● **EXTRACT**
▼

Stormwater Harvesting Systems - A geographical comparison (Lesson 1 of 2)



[Night before opening lesson.]  Ask students to do a current event search on a water issue published in the last 3 months.  Have them cut/copy the article and attach it to the completed article summary (See Attachment #1- Water News Summary Template).




Ask students to bring out their current event homework.  Have them in one short sentence describe what the article is about.  Have a student categorize the topics on the board and tally when there is a repeat.  Students should see that water scarcity/drought is one of the topics in the news.


Have the class think about these questions…

Teacher says…“When you hear the word stormwater or think about a large storm moving into your geographical area… how do you imagine the rainwater is moving through your city?  Now think about how clean this water is?”  I will give you 2mins to think about this quietly.


After 2mins, you will now answer with your partner the following two questions.  All students are accountable to answer for their paired group.

[Have this written on the board ahead of time and now show it]

Here are the prompts to address in pair:

1) How do you think rain moves through your city in a storm.

▲

● **TASK DIRECTIONS**
Answer these questions using the stormwater lesson plan:
1. Within what time span must the news article on a water issue have been published?
2. How long are students given to think quietly about the stormwater questions?
3. Who categorizes the article topics on the board?
The lines after this come from a different source.

● **LISTED RECORDS**

▼

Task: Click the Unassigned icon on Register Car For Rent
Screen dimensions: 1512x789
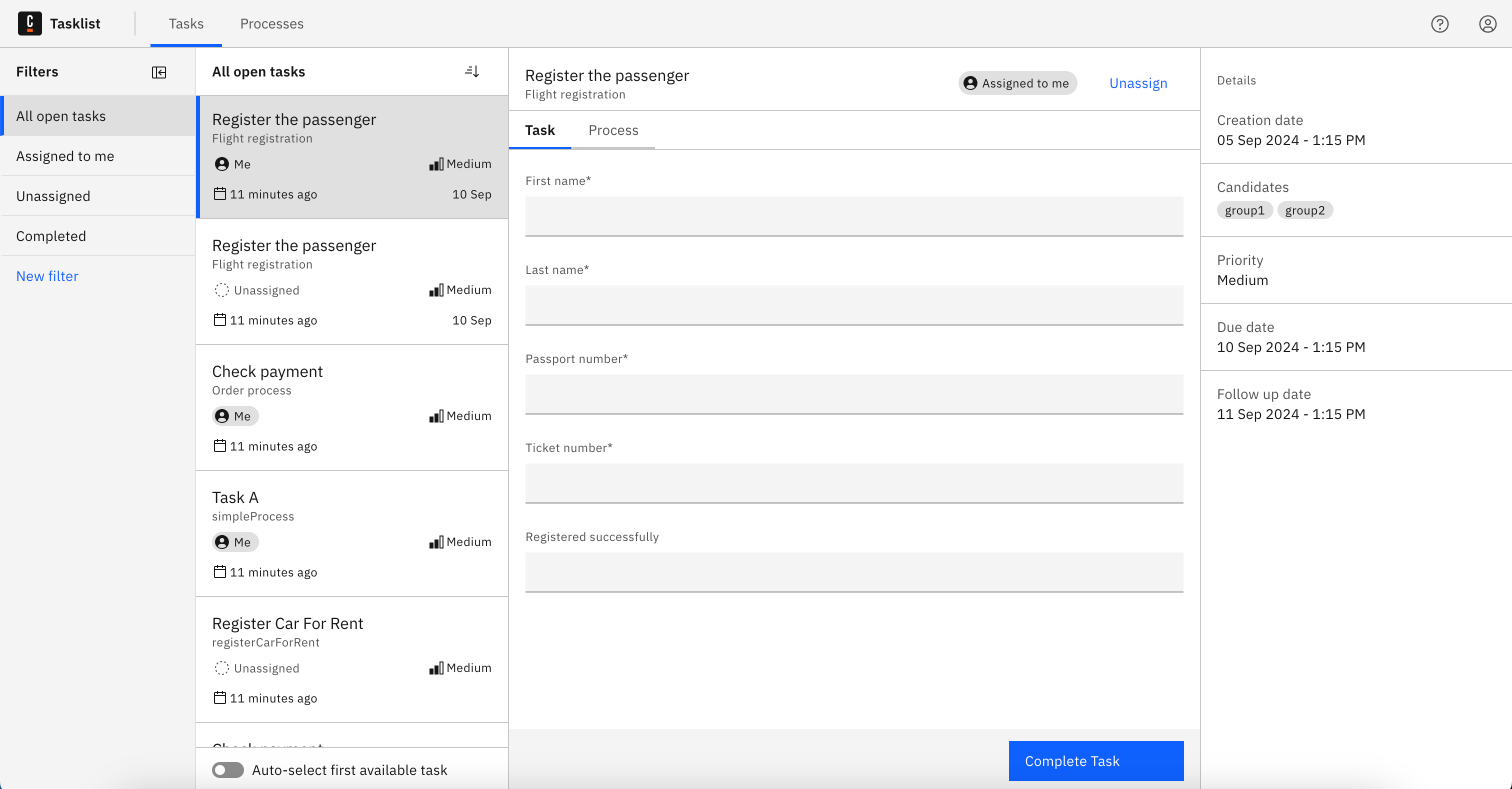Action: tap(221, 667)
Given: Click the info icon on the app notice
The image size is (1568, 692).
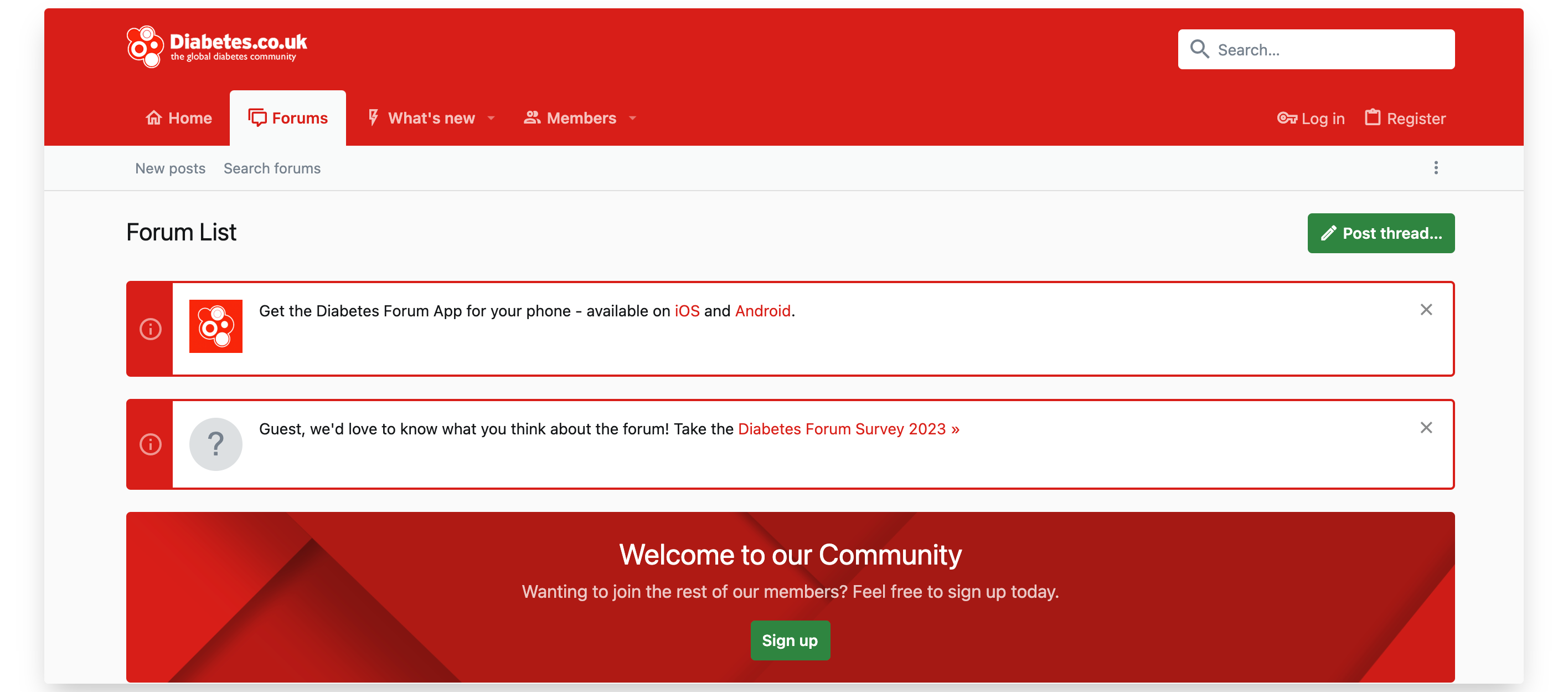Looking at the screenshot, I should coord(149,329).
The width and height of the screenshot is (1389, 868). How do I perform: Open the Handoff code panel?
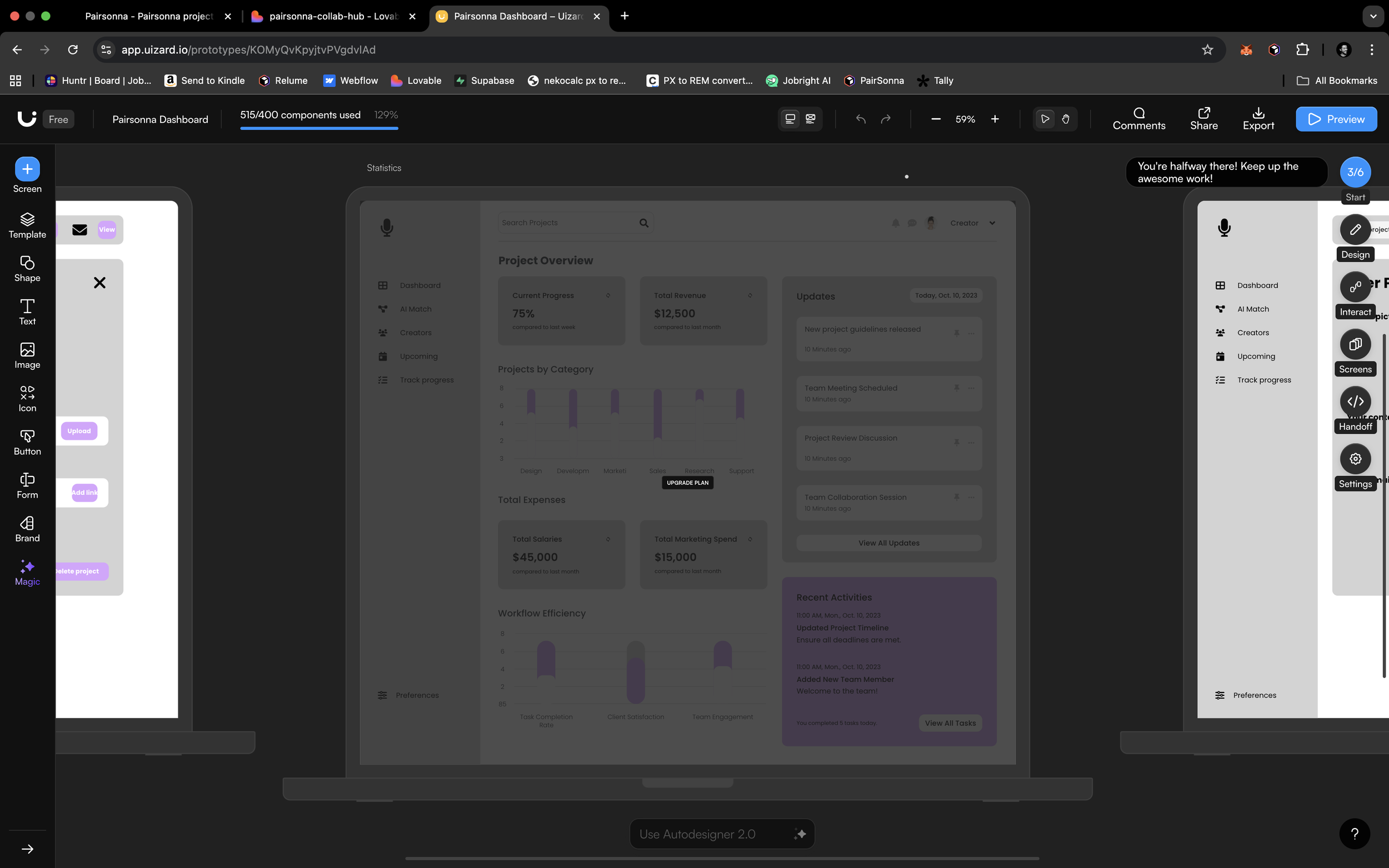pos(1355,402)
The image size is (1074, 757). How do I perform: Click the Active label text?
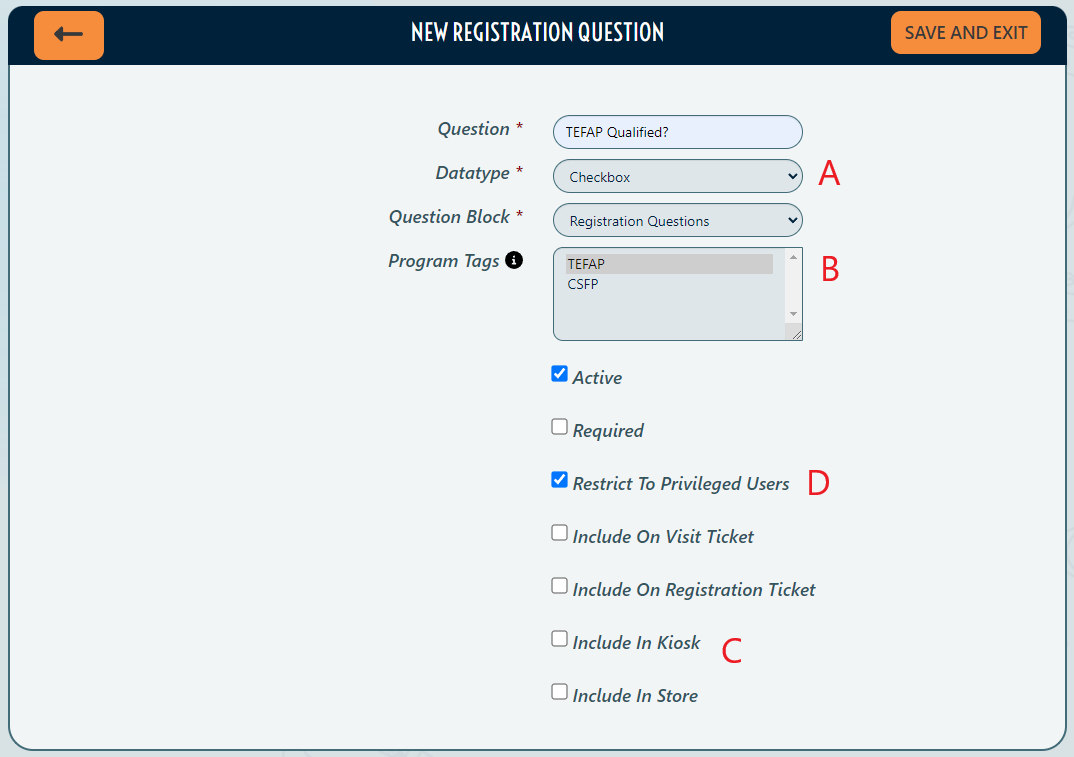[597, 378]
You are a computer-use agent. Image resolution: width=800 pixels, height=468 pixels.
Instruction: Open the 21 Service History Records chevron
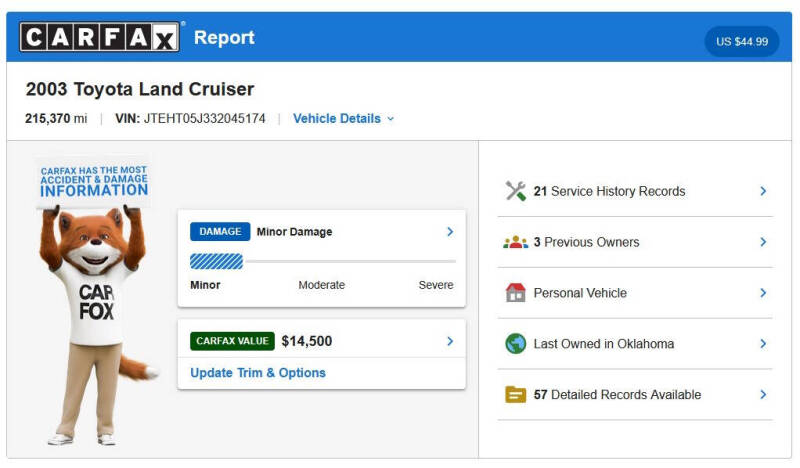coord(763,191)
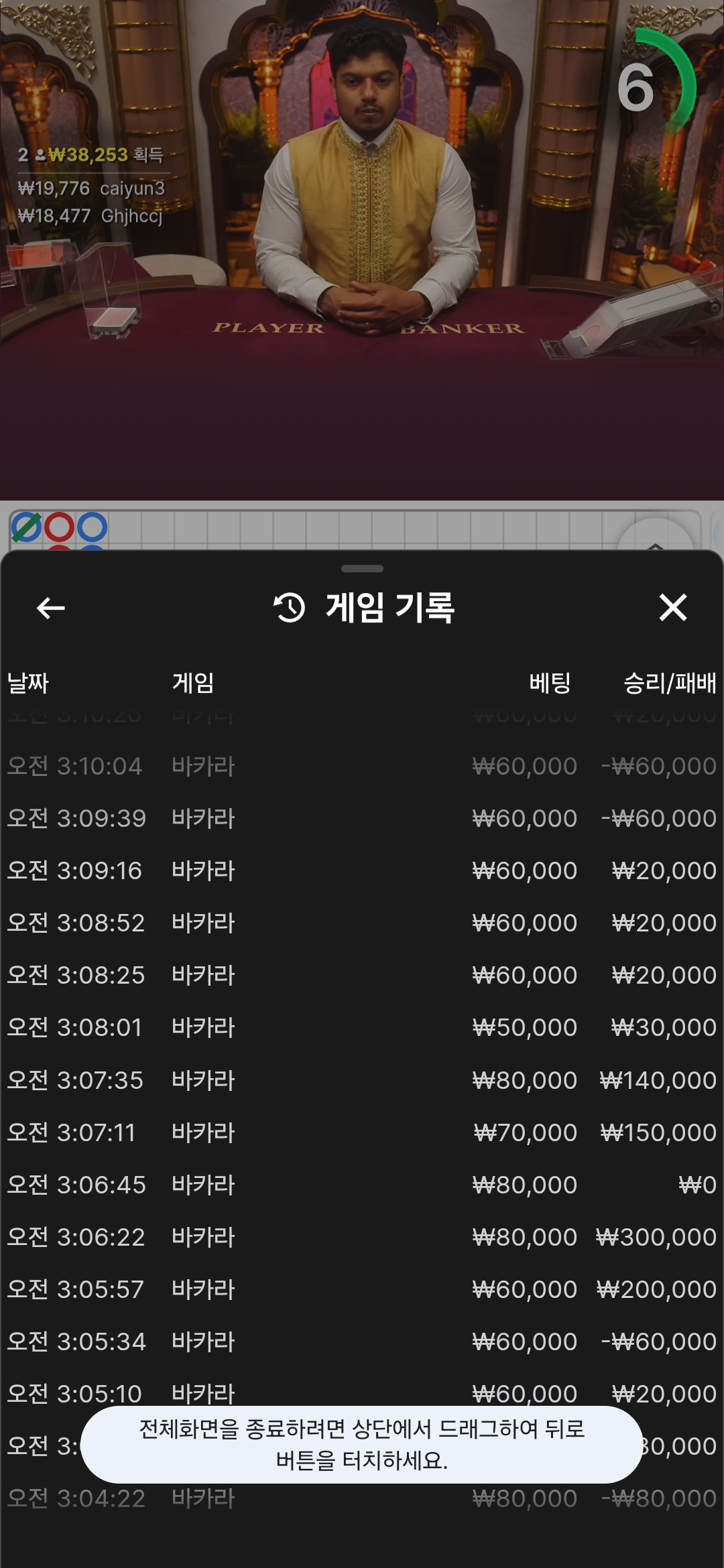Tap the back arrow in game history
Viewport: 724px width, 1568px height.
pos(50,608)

▲

● **TASK OUTPUT**
1. The last 3 months
2. 2 minutes
3. A student